2361. AU MARÉCHAL DE FRANCE COMTE DE SAXE AU CAMP DE TONGRES.
3 octobre 1746.201-1
La lettre que vous m'avez fait le plaisir de m'écrire,201-2 m'a été fort agréable; je crois qu'elle peut servir d'instruction pour tout homme qui est chargé de la conduite d'une armée. Vous donnez des préceptes, vous les soutenez par vos exemples, et je puis vous assurer que je n'ai pas été des derniers à applaudir aux manœuvres que vous avez faites. Dans le premier bouillon de la jeunesse, lorsqu'on ne suit que la vivacité d'une imagination qui n'est pas réglée par l'expérience, on<202> sacrifie tout aux actions brillantes et aux choses singulières qui ont de l'éclat. A vingt ans, Boileau estimait Voiture; à trente ans, il lui préférait Horace.
Dans les premières années que je pris le commandement de mes troupes, j'étais pour les pointes; mais tant d'événements que j'ai vus arriver, auxquels même j'ai eu part, m'en ont détaché. Ce sont ces pointes qui m'ont fait manquer ma campagne de 1744; et c'est pour avoir mal assuré la position de leurs armées que les Français et les Espagnols ont enfin été réduits à abandonner l'Italie.
J'ai suivi pas à pas votre campagne de Flandre, et, sans que j'aie eu assez de présomption pour me fier à mon jugement, je crois que la critique la plus sévère ne peut y trouver prise.
Le grand art de la guerre est de prévenir tous les événements, et le grand art du général est d'avoir préparé d'avance toutes les ressources, pour n'être point embarrassé de son parti lorsque le moment décisif est venu.
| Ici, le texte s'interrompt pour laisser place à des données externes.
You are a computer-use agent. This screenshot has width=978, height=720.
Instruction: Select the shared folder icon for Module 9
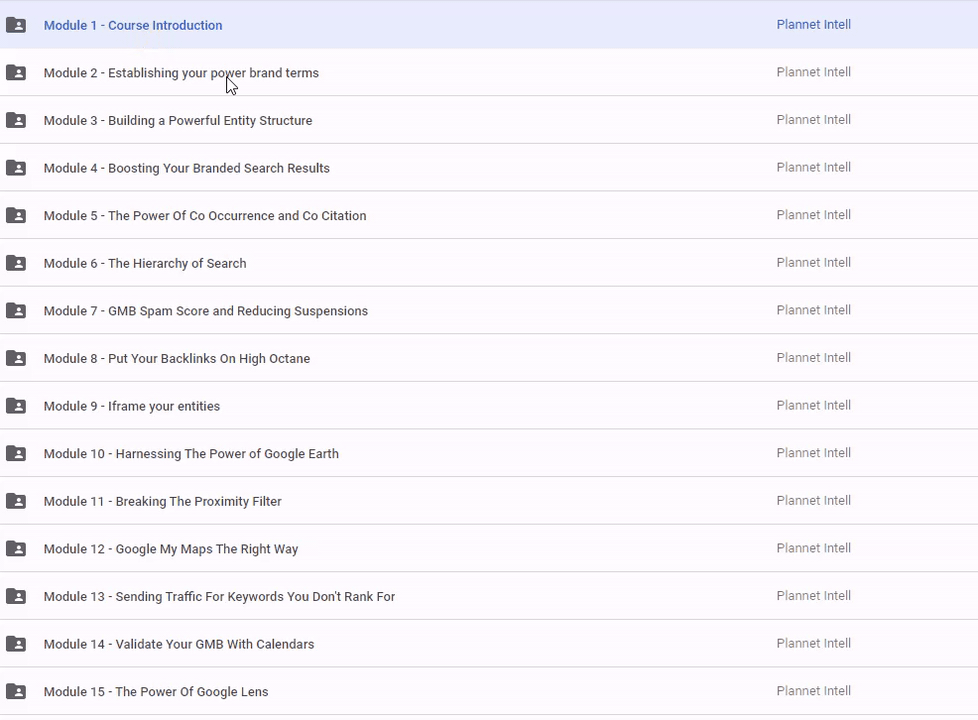click(x=16, y=406)
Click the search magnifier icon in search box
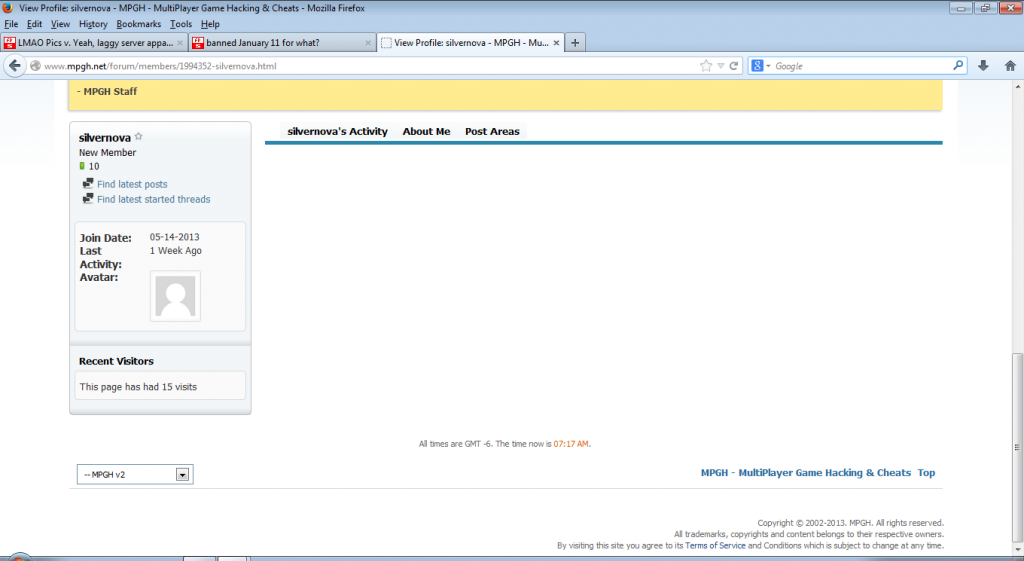Screen dimensions: 1024x561 (x=958, y=66)
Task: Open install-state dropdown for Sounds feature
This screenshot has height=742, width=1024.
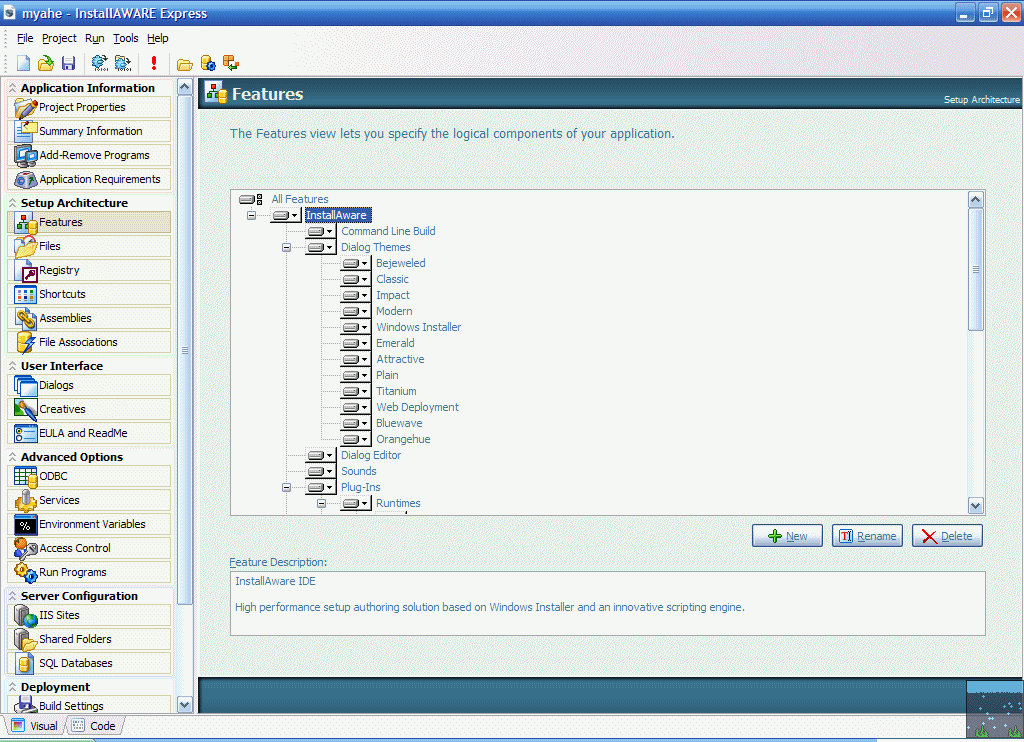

Et plus les troupes sont bonnes, bien disciplinées et bien composées, moins il y a d'art à les conduire; comme c'est à surmonter les difficultés que s'acquiert la gloire, il est sûr que celui qui en a le plus à vaincre, doit aussi avoir une plus grande part à l'honneur.
On fera toujours de Fabius un Annibal; mais je ne crois pas qu'un Annibal soit capable de suivre la conduite de Fabius.
Je vous félicite de tout mon cœur sur la belle campagne que vous venez de finir; je ne doute pas que les succès de votre campagne prochaine ne soient dignes des deux précédentes. Vous prévenez les événements avec trop de prudence pour que les suites ne doivent pas y répondre. Le chapitre des événements est vaste; mais la prévoyance et l'habileté peuvent corriger la fortune.
Je suis avec bien de l'estime votre affectionné ami
Federic.
Nach dem Abdruck in den Lettres et mémoires choisis parmi les papiers origipaux du maréchal de Saxe, Paris 1794, III, 240.
201-1 In den Œuvres de Frédéric le Grand, XVII, 307 nach dem Text der Correspondance littéraire de Grimm et Diderot, Paris 1813, première partie, II, 375 mit dem falschen Datum 3. November abgedruckt.
201-2 Gedruckt in den Œuvres de Frédéric le Grand, XVII, 306.